NUM_CLASSES = 8  # Number of classes our dataset will have (11 in our case).
HIDDEN_DIM = 768  # Dimension of our model output (768 in case of Wav2Vec 2.0 - Base).
MAX_SEQ_LENGTH = MAX_DURATION * SAMPLING_RATE  # Maximum length of the input audio file.
# Wav2Vec 2.0 results in an output frequency with a stride of about 20ms.
MAX_FRAMES = 99
MAX_EPOCHS = 5  # Maximum number of training epochs.

MODEL_CHECKPOINT = "facebook/wav2vec2-base"

RAVDESS_CLASS_LABELS = ("angry", "calm", "disgust", "fear", "happy", "neutral","sad","surprise")

labels = RAVDESS_CLASS_LABELS
label2id, id2label = dict(), dict()
for i, label in enumerate(labels):
    label2id[label] = str(i)
    id2label[str(i)] = label


feature_extractor = AutoFeatureExtractor.from_pretrained(
    MODEL_CHECKPOINT, return_attention_mask=True
)


audio_arrays = X
inputs = feature_extractor(
    audio_arrays,
    sampling_rate=feature_extractor.sampling_rate,
    max_length=MAX_SEQ_LENGTH,
    truncation=True,
    padding=True,
)



def mean_pool(hidden_states, feature_lengths):
    attenion_mask = tf.sequence_mask(
        feature_lengths, maxlen=MAX_FRAMES, dtype=tf.dtypes.int64
    )
    padding_mask = tf.cast(
        tf.reverse(tf.cumsum(tf.reverse(attenion_mask, [-1]), -1), [-1]),
        dtype=tf.dtypes.bool,
    )
    hidden_states = tf.where(
        tf.broadcast_to(
            tf.expand_dims(~padding_mask, -1), (BATCH_SIZE, MAX_FRAMES, HIDDEN_DIM)
        ),
        0.0,
        hidden_states,
    )
    pooled_state = tf.math.reduce_sum(hidden_states, axis=1) / tf.reshape(
        tf.math.reduce_sum(tf.cast(padding_mask, dtype=tf.dtypes.float32), axis=1),
        [-1, 1],
    )
    return pooled_state


class TFWav2Vec2ForAudioClassification(keras.Model):

    def __init__(self, model_checkpoint):
        super().__init__()
        # Instantiate the Wav2Vec 2.0 model without the Classification-Head
        self.wav2vec2 = TFWav2Vec2Model.from_pretrained(
            model_checkpoint, apply_spec_augment=False, from_pt=True
        )
        self.pooling = layers.GlobalAveragePooling1D()
        self.flat = layers.Flatten()
        self.intermediate_layer_dropout = layers.Dropout(0.5)

    def call(self, inputs):
        hidden_states = self.wav2vec2(inputs[0])[0]
        if tf.is_tensor(inputs[1]):
            audio_lengths = tf.cumsum(inputs[1], -1)[:, -1]
            feature_lengths = self.wav2vec2.wav2vec2._get_feat_extract_output_lengths(
                audio_lengths
            )
            pooled_state = mean_pool(hidden_states, feature_lengths)
        else:
            pooled_state = self.pooling(hidden_states)

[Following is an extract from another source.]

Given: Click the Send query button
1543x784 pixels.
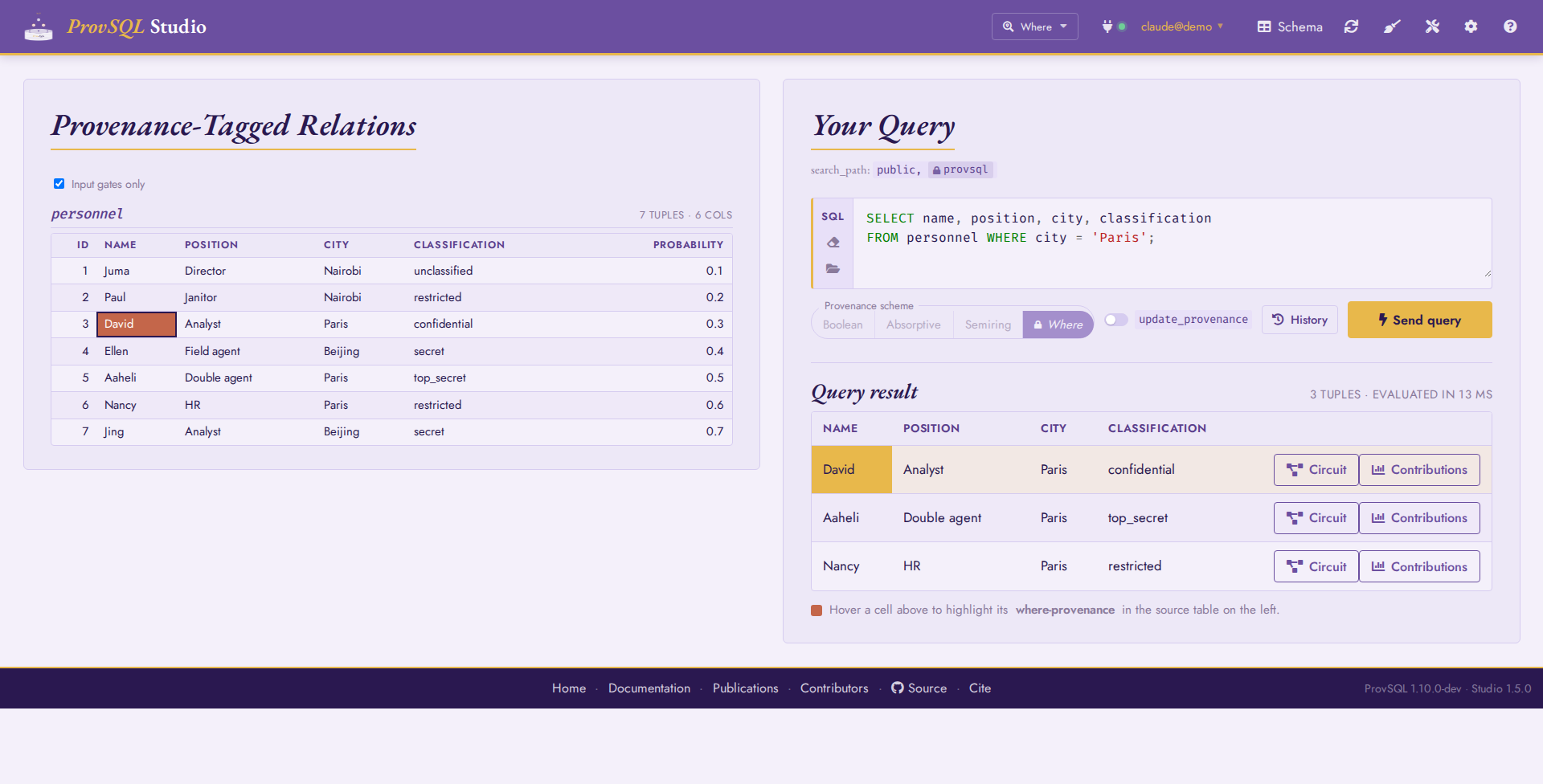Looking at the screenshot, I should pos(1419,320).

        intermediate_state = self.flat(self.intermediate_layer_dropout(pooled_state))

        return intermediate_state

input = [keras.Input(shape=(MAX_SEQ_LENGTH,), dtype="float32"),
      keras.Input(shape=(MAX_SEQ_LENGTH,), dtype="int32"),
]

wav2vec2_model = TFWav2Vec2ForAudioClassification(MODEL_CHECKPOINT)
wav =wav2vec2_model(input)
output = layers.Dense(NUM_CLASSES, activation="softmax")(wav)
# Model
model = keras.Model(inputs, output)
# Loss
loss = keras.losses.CategoricalCrossentropy(from_logits=False)
# Optimizer
optimizer = keras.optimizers.Adam(learning_rate=1e-5)
# Compile and return
model.compile(loss=loss, optimizer=optimizer, metrics=["accuracy"])
train_x = [y for x, y in inputs.items()]
tx = np.array(train_x)

model.fit(
    [tx[0],tx[1]],
    y,
    batch_size=BATCH_SIZE,
    epochs=1,
)

After fine-tuning the Wav2vec2 model on our dataset we use it for feature extraction and then use the features for training the xgboost model.

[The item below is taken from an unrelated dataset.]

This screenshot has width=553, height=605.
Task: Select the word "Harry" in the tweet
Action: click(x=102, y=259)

First we use the intel optimisation to train and infer our xgboost model.

feats = wav2vec2_model.predict([tx[0],tx[1]],batch_size=2)
import sklearn
from sklearnex import patch_sklearn, unpatch_sklearn
patch_sklearn()
import xgboost as xgb

xgb_params = {
    'objective':                    'binary:logistic',
    'predictor':                    'cpu_predictor',
    'disable_default_eval_metric':  'true',
}

# Train the model
warnings.simplefilter(action='ignore', category=UserWarning)
t1_start = perf_counter()  # Time fit function
model_xgb= xgb.XGBClassifier(**xgb_params)
model_xgb.fit(feats,y)
t1_stop = perf_counter()
print ("It took", t1_stop-t1_start," to fit.")

t1_start = perf_counter()  # Time fit function
model_xgb.predict(feats)
t1_stop = perf_counter()
print ("It took", t1_stop-t1_start," to fit.")

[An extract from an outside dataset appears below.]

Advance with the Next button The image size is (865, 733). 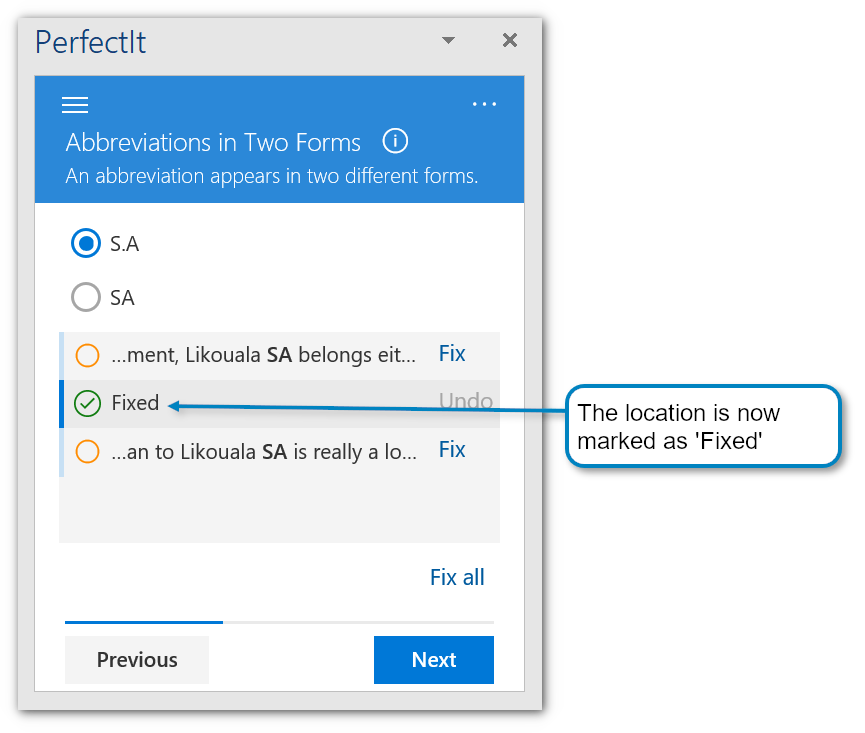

After that we try it out without the intel optimisation to show the benchmarks.

unpatch_sklearn()
xgb_params = {
    'objective':                    'binary:logistic',
    'predictor':                    'cpu_predictor',
    'disable_default_eval_metric':  'true',
}

# Train the model
warnings.simplefilter(action='ignore', category=UserWarning)
t1_start = perf_counter()  # Time fit function
model_xgb= xgb.XGBClassifier(**xgb_params)
model_xgb.fit(feats,y)
t1_stop = perf_counter()
print ("It took", t1_stop-t1_start," to fit.")

t1_start = perf_counter()  # Time fit function
model_xgb.predict(feats)
t1_stop = perf_counter()
print ("It took", t1_stop-t1_start," to fit.")

Demo

Huggingface Demo is also available. Click here.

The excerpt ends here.